# Concurrency Programming
Concurrency is the notion of multiple things happening at the same time. With the proliferation of multicore CPUs and the realization that the number of cores in each processor will only increase, software developers need new ways to take advantage of them. Although operating systems like OS X and iOS are capable of running multiple programs in parallel, most of those programs run in the background and perform tasks that require little continuous processor time. It is the current foreground application that both captures the user’s attention and keeps the computer busy. If an application has a lot of work to do but keeps only a fraction of the available cores occupied, those extra processing resources are wasted.
# Grand Central Dispatch
One of the technologies for starting tasks asynchronously is Grand Central Dispatch (GCD). This technology takes the thread management code you would normally write in your own applications and moves that code down to the system level. All you have to do is define the tasks you want to execute and add them to an appropriate dispatch queue. GCD takes care of creating the needed threads and of scheduling your tasks to run on those threads. Because the thread management is now part of the system, GCD provides a holistic approach to task management and execution, providing better efficiency than traditional threads.
# Dispatch Queues
Dispatch queues are a C-based mechanism for executing custom tasks. A dispatch queue executes tasks either serially or concurrently but always in a first-in, first-out order. (In other words, a dispatch queue always dequeues and starts tasks in the same order in which they were added to the queue.) A serial dispatch queue runs only one task at a time, waiting until that task is complete before dequeuing and starting a new one. By contrast, a concurrent dispatch queue starts as many tasks as it can without waiting for already started tasks to finish.
Dispatch queues have other benefits:
- They provide a straightforward and simple programming interface.
- They offer automatic and holistic thread pool management.
- They provide the speed of tuned assembly.
- They are much more memory efficient (because thread stacks do not linger in application memory).
- They do not trap to the kernel under load.

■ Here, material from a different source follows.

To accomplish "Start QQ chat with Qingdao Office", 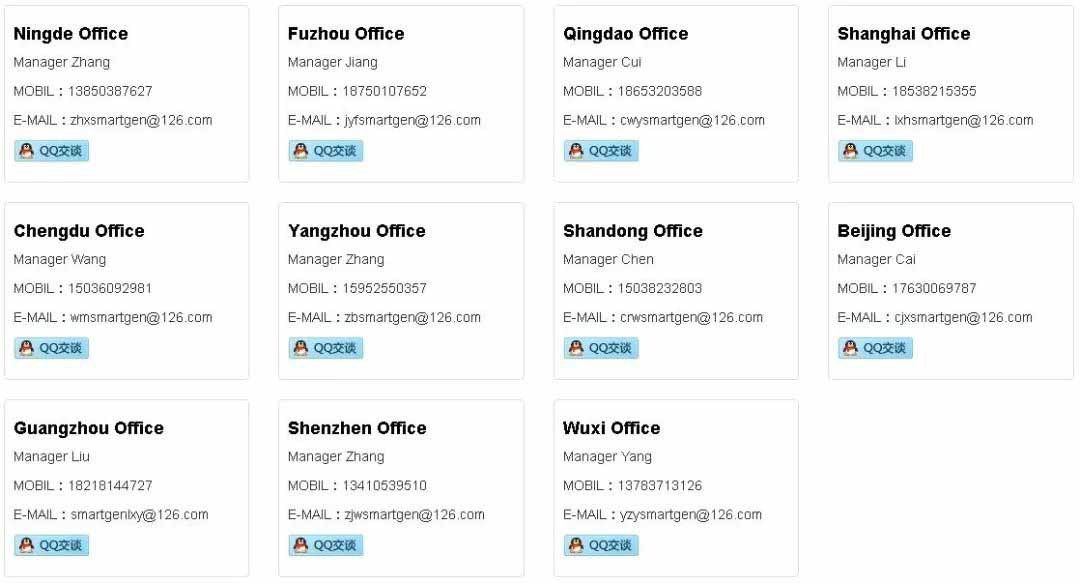I will (601, 151).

- The asynchronous dispatching of tasks to a dispatch queue cannot deadlock the queue.
- They scale gracefully under contention.
- Serial dispatch queues offer a more efficient alternative to locks and other synchronization primitives.
Dispatch queues are part of the Grand Central Dispatch technology and are part of the C runtime.
# Operation Queues
An operation queue is the Cocoa equivalent of a concurrent dispatch queue and is implemented by the NSOperationQueue class. Whereas dispatch queues always execute tasks in first-in, first-out order, operation queues take other factors into account when determining the execution order of tasks. Primary among these factors is whether a given task depends on the completion of other tasks. You configure dependencies when defining your tasks and can use them to create complex execution-order graphs for your tasks.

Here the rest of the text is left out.